PROVIDED DATA below:

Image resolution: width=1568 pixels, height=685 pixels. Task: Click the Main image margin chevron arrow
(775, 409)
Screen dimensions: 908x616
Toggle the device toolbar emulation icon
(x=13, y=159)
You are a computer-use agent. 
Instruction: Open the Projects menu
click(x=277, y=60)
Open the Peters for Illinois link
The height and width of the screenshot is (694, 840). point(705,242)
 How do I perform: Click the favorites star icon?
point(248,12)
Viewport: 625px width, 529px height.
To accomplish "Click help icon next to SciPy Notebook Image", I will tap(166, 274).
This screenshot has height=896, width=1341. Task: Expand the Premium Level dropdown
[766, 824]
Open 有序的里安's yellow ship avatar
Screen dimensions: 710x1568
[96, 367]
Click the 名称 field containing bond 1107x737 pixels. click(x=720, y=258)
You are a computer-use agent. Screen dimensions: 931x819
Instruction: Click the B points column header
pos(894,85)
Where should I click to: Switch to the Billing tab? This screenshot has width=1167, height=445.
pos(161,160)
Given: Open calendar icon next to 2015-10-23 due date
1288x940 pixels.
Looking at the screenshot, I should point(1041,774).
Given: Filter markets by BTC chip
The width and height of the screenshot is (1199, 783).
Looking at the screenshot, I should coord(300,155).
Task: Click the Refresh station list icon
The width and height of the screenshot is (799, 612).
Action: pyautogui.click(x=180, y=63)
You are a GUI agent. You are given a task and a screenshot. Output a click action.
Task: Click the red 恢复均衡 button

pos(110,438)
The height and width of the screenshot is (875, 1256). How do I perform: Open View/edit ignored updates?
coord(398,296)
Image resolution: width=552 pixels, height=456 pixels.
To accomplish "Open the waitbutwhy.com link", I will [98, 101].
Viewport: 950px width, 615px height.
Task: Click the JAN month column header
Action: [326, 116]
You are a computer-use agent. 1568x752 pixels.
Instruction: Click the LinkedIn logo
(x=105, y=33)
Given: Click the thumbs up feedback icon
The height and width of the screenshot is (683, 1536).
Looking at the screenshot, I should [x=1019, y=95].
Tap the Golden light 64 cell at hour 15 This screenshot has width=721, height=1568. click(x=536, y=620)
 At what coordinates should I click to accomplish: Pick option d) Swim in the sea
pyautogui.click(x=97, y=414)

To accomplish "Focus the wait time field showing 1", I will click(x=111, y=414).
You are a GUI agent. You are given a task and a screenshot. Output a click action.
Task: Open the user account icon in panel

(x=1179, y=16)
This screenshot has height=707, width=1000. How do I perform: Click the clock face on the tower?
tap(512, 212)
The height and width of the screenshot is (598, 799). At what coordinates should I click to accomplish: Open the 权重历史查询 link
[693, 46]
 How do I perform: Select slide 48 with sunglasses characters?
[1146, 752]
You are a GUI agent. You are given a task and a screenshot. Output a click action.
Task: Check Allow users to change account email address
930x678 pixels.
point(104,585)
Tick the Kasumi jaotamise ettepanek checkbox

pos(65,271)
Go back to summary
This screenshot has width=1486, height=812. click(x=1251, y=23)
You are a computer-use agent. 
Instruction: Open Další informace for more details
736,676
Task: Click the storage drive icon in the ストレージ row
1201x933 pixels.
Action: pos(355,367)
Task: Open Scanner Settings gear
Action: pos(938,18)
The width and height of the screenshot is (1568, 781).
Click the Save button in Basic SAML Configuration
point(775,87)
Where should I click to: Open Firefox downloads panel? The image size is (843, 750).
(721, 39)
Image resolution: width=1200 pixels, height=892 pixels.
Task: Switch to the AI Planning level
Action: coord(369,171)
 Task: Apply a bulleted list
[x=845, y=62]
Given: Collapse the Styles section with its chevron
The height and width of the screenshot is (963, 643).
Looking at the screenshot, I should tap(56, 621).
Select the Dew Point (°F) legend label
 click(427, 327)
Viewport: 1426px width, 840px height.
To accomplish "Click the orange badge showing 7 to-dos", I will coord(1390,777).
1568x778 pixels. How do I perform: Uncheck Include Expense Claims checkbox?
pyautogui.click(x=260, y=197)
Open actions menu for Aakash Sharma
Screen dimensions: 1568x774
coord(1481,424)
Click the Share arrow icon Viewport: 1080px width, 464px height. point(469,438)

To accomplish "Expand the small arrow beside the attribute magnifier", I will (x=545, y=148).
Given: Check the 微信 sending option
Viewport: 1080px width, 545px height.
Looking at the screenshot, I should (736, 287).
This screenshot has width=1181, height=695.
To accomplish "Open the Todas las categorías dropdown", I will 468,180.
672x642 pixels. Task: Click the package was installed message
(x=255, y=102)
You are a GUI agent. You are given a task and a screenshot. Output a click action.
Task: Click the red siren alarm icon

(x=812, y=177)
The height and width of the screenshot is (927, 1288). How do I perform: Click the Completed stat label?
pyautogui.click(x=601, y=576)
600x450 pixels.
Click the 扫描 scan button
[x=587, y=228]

End of PROVIDED DATA.

▶ [TASK PROMPT]: The data above should be output exactly, with each line intact.

▶ [SOLUTION FOR THIS TASK]:
Image resolution: width=1568 pixels, height=685 pixels. Task: Click the Main image margin chevron arrow
(775, 409)
Screen dimensions: 908x616
Toggle the device toolbar emulation icon
(x=13, y=159)
You are a computer-use agent. 
Instruction: Open the Projects menu
click(x=277, y=60)
Open the Peters for Illinois link
The height and width of the screenshot is (694, 840). point(705,242)
 How do I perform: Click the favorites star icon?
point(248,12)
Viewport: 625px width, 529px height.
To accomplish "Click help icon next to SciPy Notebook Image", I will tap(166, 274).
This screenshot has height=896, width=1341. Task: Expand the Premium Level dropdown
[766, 824]
Open 有序的里安's yellow ship avatar
Screen dimensions: 710x1568
[96, 367]
Click the 名称 field containing bond 1107x737 pixels. click(x=720, y=258)
You are a computer-use agent. Screen dimensions: 931x819
Instruction: Click the B points column header
pos(894,85)
Where should I click to: Switch to the Billing tab? This screenshot has width=1167, height=445.
pos(161,160)
Given: Open calendar icon next to 2015-10-23 due date
1288x940 pixels.
Looking at the screenshot, I should point(1041,774).
Given: Filter markets by BTC chip
The width and height of the screenshot is (1199, 783).
Looking at the screenshot, I should coord(300,155).
Task: Click the Refresh station list icon
The width and height of the screenshot is (799, 612).
Action: pyautogui.click(x=180, y=63)
You are a GUI agent. You are given a task and a screenshot. Output a click action.
Task: Click the red 恢复均衡 button

pos(110,438)
The height and width of the screenshot is (875, 1256). How do I perform: Open View/edit ignored updates?
coord(398,296)
Image resolution: width=552 pixels, height=456 pixels.
To accomplish "Open the waitbutwhy.com link", I will [98, 101].
Viewport: 950px width, 615px height.
Task: Click the JAN month column header
Action: [326, 116]
You are a computer-use agent. 1568x752 pixels.
Instruction: Click the LinkedIn logo
(x=105, y=33)
Given: Click the thumbs up feedback icon
The height and width of the screenshot is (683, 1536).
Looking at the screenshot, I should [x=1019, y=95].
Tap the Golden light 64 cell at hour 15 This screenshot has width=721, height=1568. click(x=536, y=620)
 At what coordinates should I click to accomplish: Pick option d) Swim in the sea
pyautogui.click(x=97, y=414)

To accomplish "Focus the wait time field showing 1", I will click(x=111, y=414).
You are a GUI agent. You are given a task and a screenshot. Output a click action.
Task: Open the user account icon in panel

(x=1179, y=16)
This screenshot has height=707, width=1000. How do I perform: Click the clock face on the tower?
tap(512, 212)
The height and width of the screenshot is (598, 799). At what coordinates should I click to accomplish: Open the 权重历史查询 link
[693, 46]
 How do I perform: Select slide 48 with sunglasses characters?
[1146, 752]
You are a GUI agent. You are given a task and a screenshot. Output a click action.
Task: Check Allow users to change account email address
930x678 pixels.
point(104,585)
Tick the Kasumi jaotamise ettepanek checkbox

pos(65,271)
Go back to summary
This screenshot has width=1486, height=812. click(x=1251, y=23)
You are a computer-use agent. 
Instruction: Open Další informace for more details
736,676
Task: Click the storage drive icon in the ストレージ row
1201x933 pixels.
Action: pos(355,367)
Task: Open Scanner Settings gear
Action: pos(938,18)
The width and height of the screenshot is (1568, 781).
Click the Save button in Basic SAML Configuration
point(775,87)
Where should I click to: Open Firefox downloads panel? The image size is (843, 750).
(721, 39)
Image resolution: width=1200 pixels, height=892 pixels.
Task: Switch to the AI Planning level
Action: coord(369,171)
 Task: Apply a bulleted list
[x=845, y=62]
Given: Collapse the Styles section with its chevron
The height and width of the screenshot is (963, 643).
Looking at the screenshot, I should tap(56, 621).
Select the Dew Point (°F) legend label
 click(427, 327)
Viewport: 1426px width, 840px height.
To accomplish "Click the orange badge showing 7 to-dos", I will coord(1390,777).
1568x778 pixels. How do I perform: Uncheck Include Expense Claims checkbox?
pyautogui.click(x=260, y=197)
Open actions menu for Aakash Sharma
Screen dimensions: 1568x774
coord(1481,424)
Click the Share arrow icon Viewport: 1080px width, 464px height. point(469,438)

To accomplish "Expand the small arrow beside the attribute magnifier", I will (x=545, y=148).
Given: Check the 微信 sending option
Viewport: 1080px width, 545px height.
Looking at the screenshot, I should (736, 287).
This screenshot has width=1181, height=695.
To accomplish "Open the Todas las categorías dropdown", I will 468,180.
672x642 pixels. Task: Click the package was installed message
(x=255, y=102)
You are a GUI agent. You are given a task and a screenshot. Output a click action.
Task: Click the red siren alarm icon

(x=812, y=177)
The height and width of the screenshot is (927, 1288). How do I perform: Click the Completed stat label?
pyautogui.click(x=601, y=576)
600x450 pixels.
Click the 扫描 scan button
[x=587, y=228]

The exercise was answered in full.